My mom called some radiation specialists at UF’s Shand’s Hospital, and they said that the protocol for this type of cancer is not the neck dissection surgery, it is radiation alone. Radiation alone has the same cure rate as the neck dissection surgery, and is less invasive. The type of radiation used here is the usual external beam IMRT type of radiation, and not proton therapy. He would probably get somewhere between 50 and 70 Gys, 1.8-2 Gys a day, 5 days a week, for about 7 weeks. My mom was hoping for the possibility of proton therapy (they currently tend to use electrons) because there’s a reduced risk for secondary malignancies as a long-term side effect from the treatment.

This being said, we’re all a little confused as to what to do next, and we just want some answers. Three different doctors have said 3 different things, and it’s a bit overwhelming. Right now, my dad is doing okay. He just tires very easily and is sleeping a lot. His MRIs so far haven’t shown nodes, but they have shown a tumor in his brain. It’s unknown whether it’s an incidental finding or whether it’s related to the tonsillar squamous cell carcinoma. It appears to be benign, as it hasn’t grown between the 2 times they did MRIs with and without contrast on his brain. He still hasn’t gotten his PET scan, because the inflammation from his surgery could show a false positive, so he’ll be getting that in a few weeks.

Once we figure out all of this madness, he should be starting a treatment plan in earnest…obviously. I just hope that happens soon!

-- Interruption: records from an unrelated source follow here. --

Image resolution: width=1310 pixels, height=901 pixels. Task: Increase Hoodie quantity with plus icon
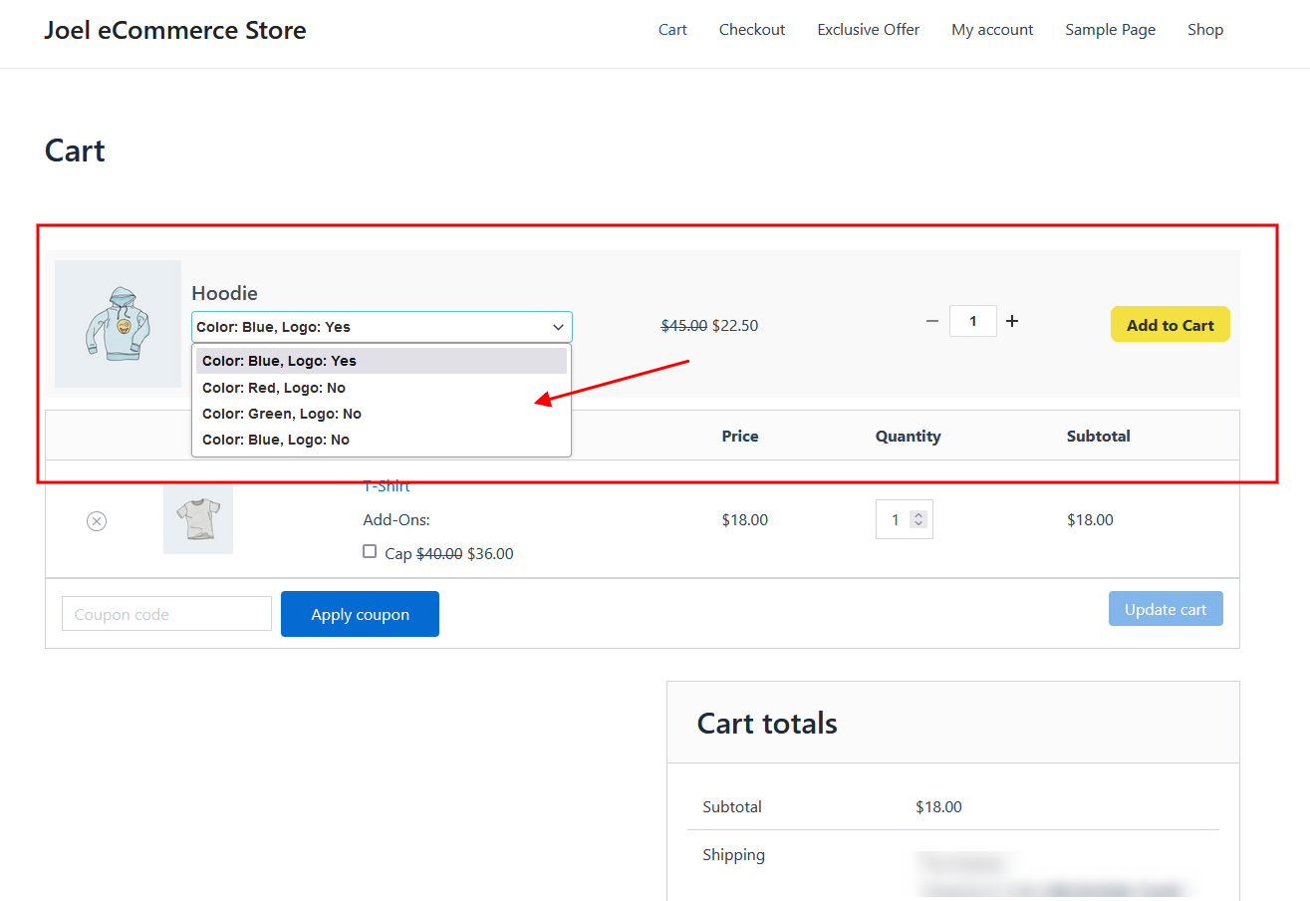coord(1012,321)

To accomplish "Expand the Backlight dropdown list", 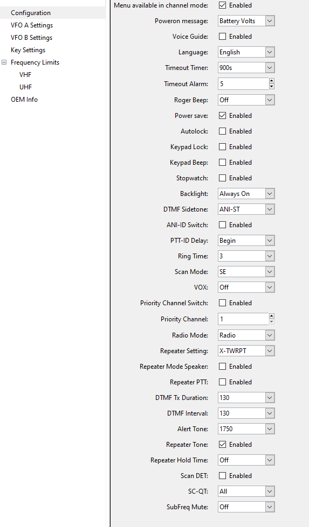I will (246, 194).
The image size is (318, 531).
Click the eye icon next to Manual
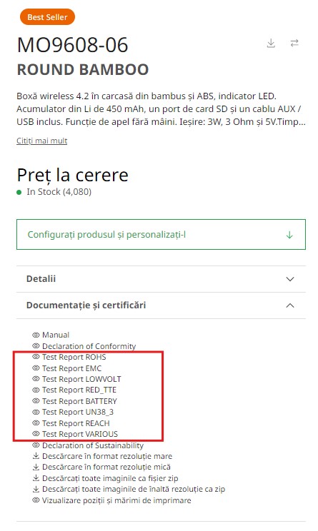36,335
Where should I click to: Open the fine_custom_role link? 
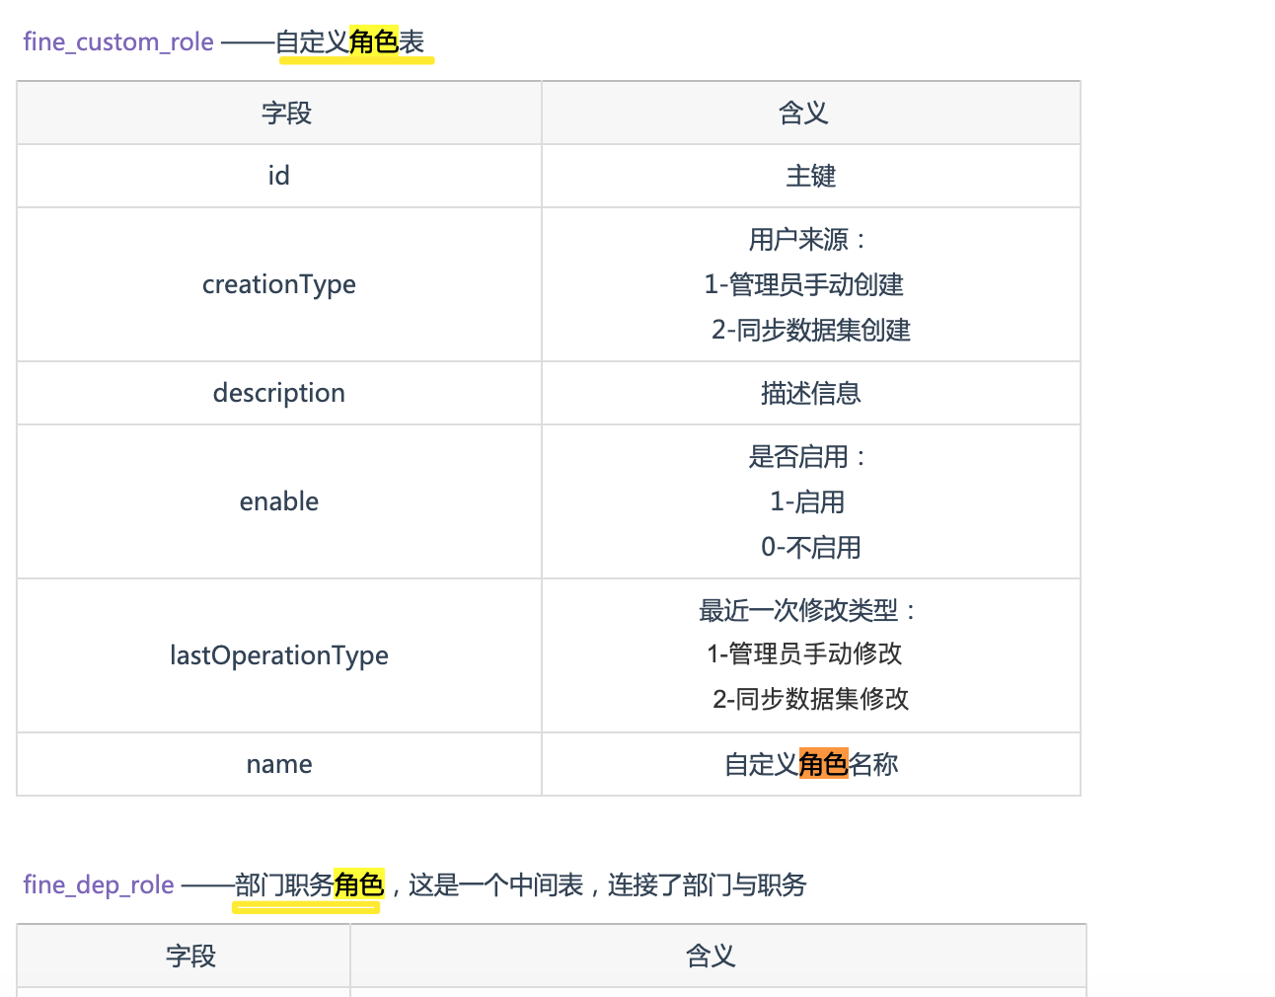(x=118, y=42)
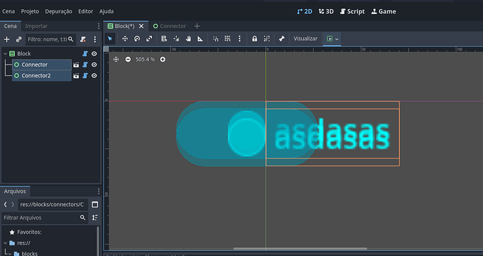Select the Move mode tool
This screenshot has width=483, height=256.
point(125,39)
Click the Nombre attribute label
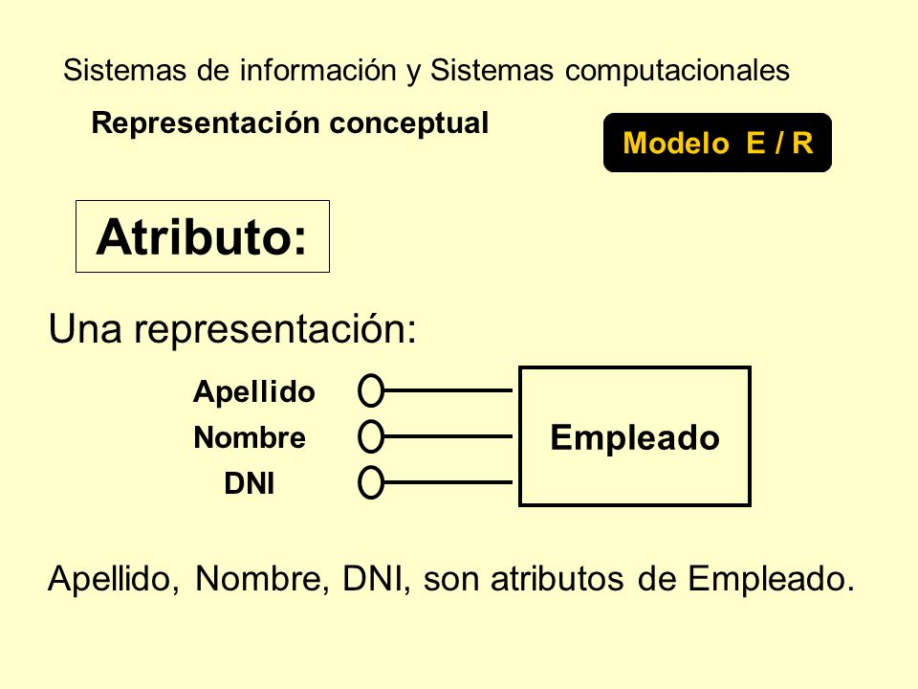 tap(250, 437)
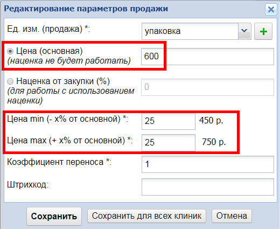Click the Цена (основная) label text

(50, 51)
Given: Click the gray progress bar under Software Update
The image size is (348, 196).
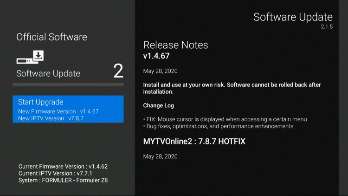Looking at the screenshot, I should (68, 85).
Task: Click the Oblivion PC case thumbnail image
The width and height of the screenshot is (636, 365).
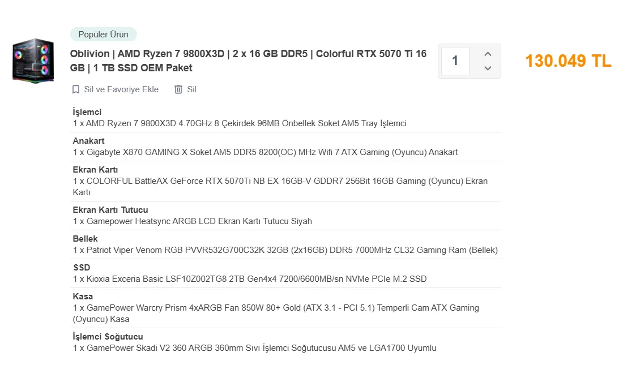Action: (33, 61)
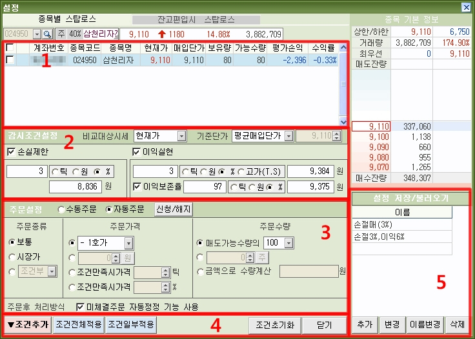This screenshot has height=339, width=475.
Task: Open the 기준단가 평균매입단가 dropdown
Action: pos(287,136)
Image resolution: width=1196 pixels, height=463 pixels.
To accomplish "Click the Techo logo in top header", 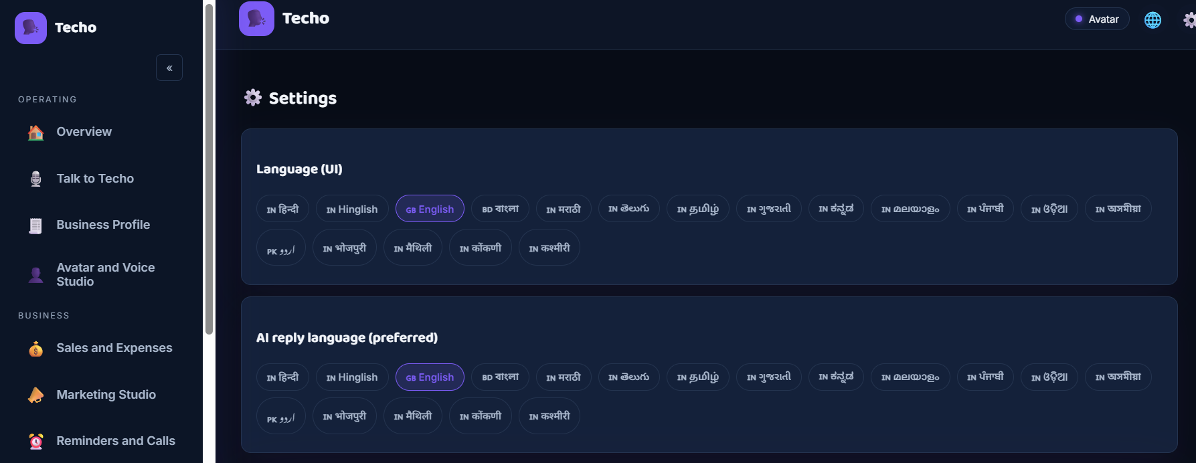I will (256, 19).
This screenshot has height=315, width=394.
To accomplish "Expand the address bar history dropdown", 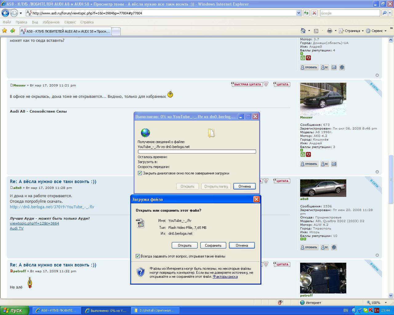I will click(x=299, y=13).
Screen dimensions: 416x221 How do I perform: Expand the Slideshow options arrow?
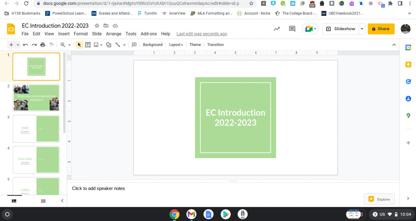(362, 29)
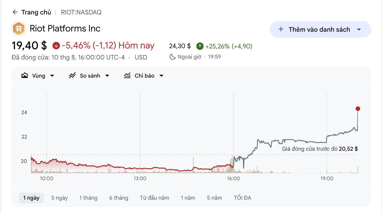Image resolution: width=382 pixels, height=213 pixels.
Task: Open the watchlist dropdown caret on Thêm vào danh sách
Action: [x=359, y=29]
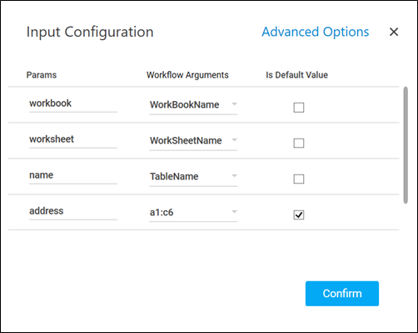Uncheck the address default value checkbox
Screen dimensions: 418x333
click(x=299, y=214)
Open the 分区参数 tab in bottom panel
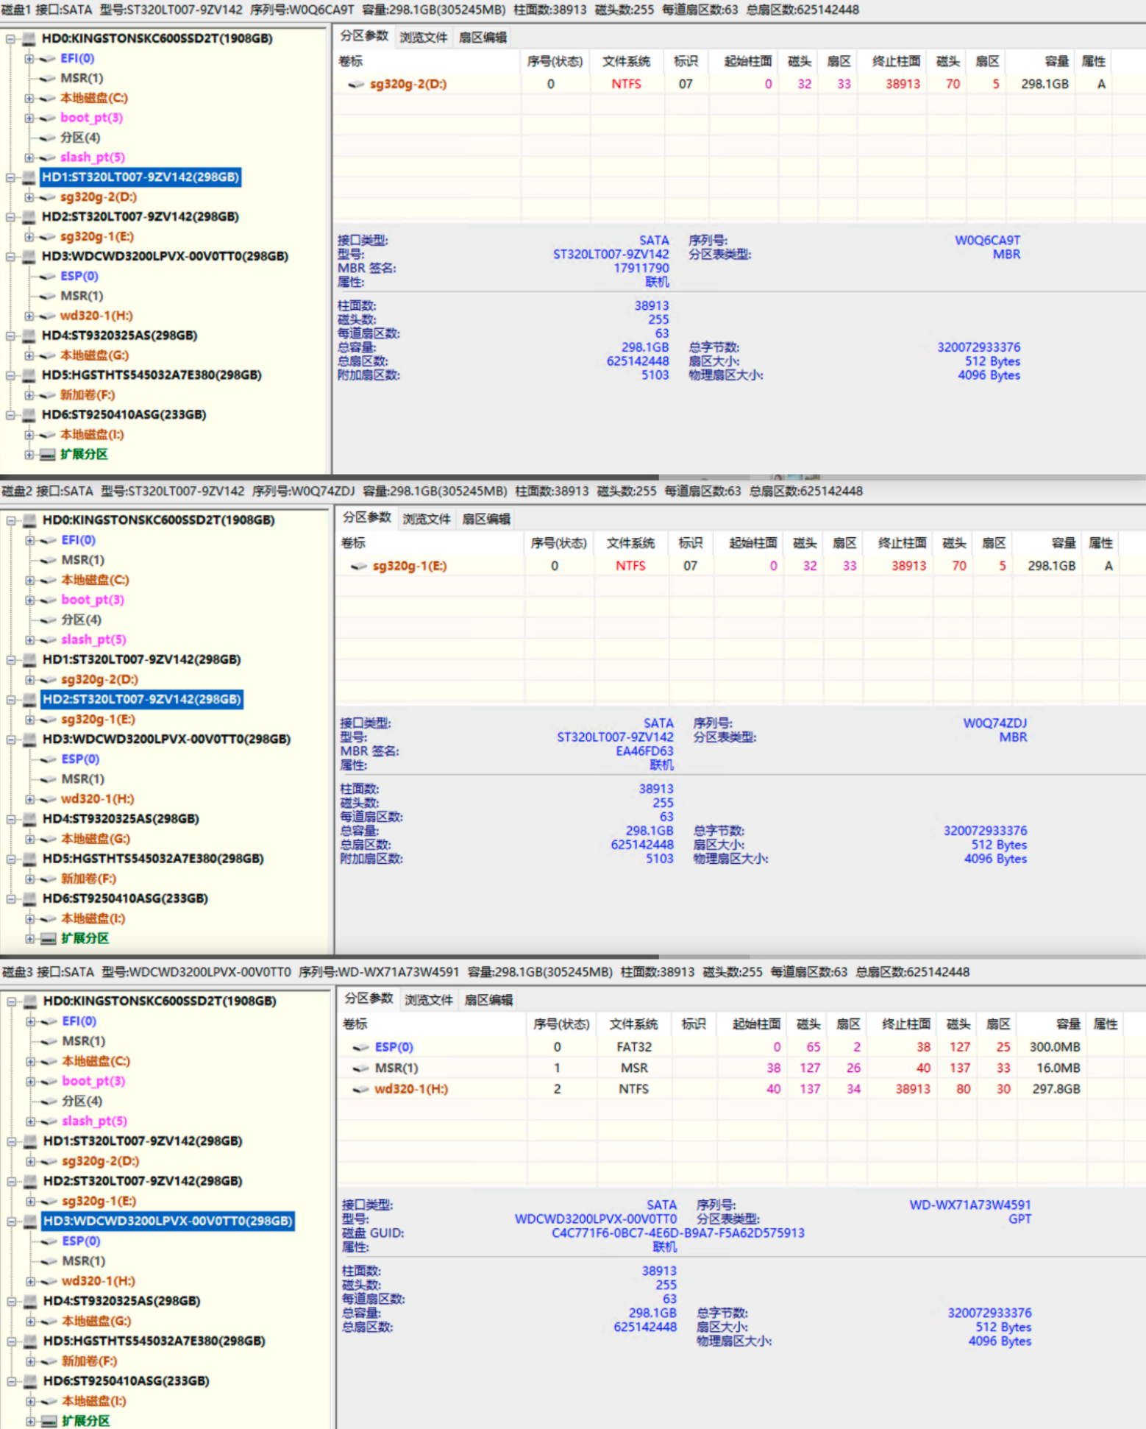Screen dimensions: 1146x1429 click(369, 999)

My surgery was yesterday morning, so my mom has been here with me. It ran longer than expected due to some complications, and I’m in a surprising amount of pain. I didn’t expect to be in this much pain, honestly. My vitals, liver enzymes, blood calcium, kidney function tests, and CBC results are ALL really crappy, too.

My mom hasn’t been sleeping recently, so I asked if she was okay, and to really be honest with me. She, understandably, feels the need to hold it together for all of us, but that leaves her holding everything inside. So, I told her to just be honest and let it all out. She started to cry and told me she was distressed, so we just held each other for a while and had a crying session. She wants me and my dad to be with her forever. She’s also scared because my brother wants to go into the Marines and then become a police officer. She’s legitimately afraid that she will outlive all of us. This thought has occurred to me before, but I’ve tried not to let it linger. It just shook me when she actually expressed it. I asked if she had anyone to talk to that she could just be honest with, someone that could listen to her and she didn’t have to pretend that she was always okay, and she said that she did. I know she wouldn’t be this open with me on a regular basis, so I had to make sure she had someone to cry with if she needed to. I’m getting her a gift certificate for a massage for Christmas, don’t tell! We’re a mess.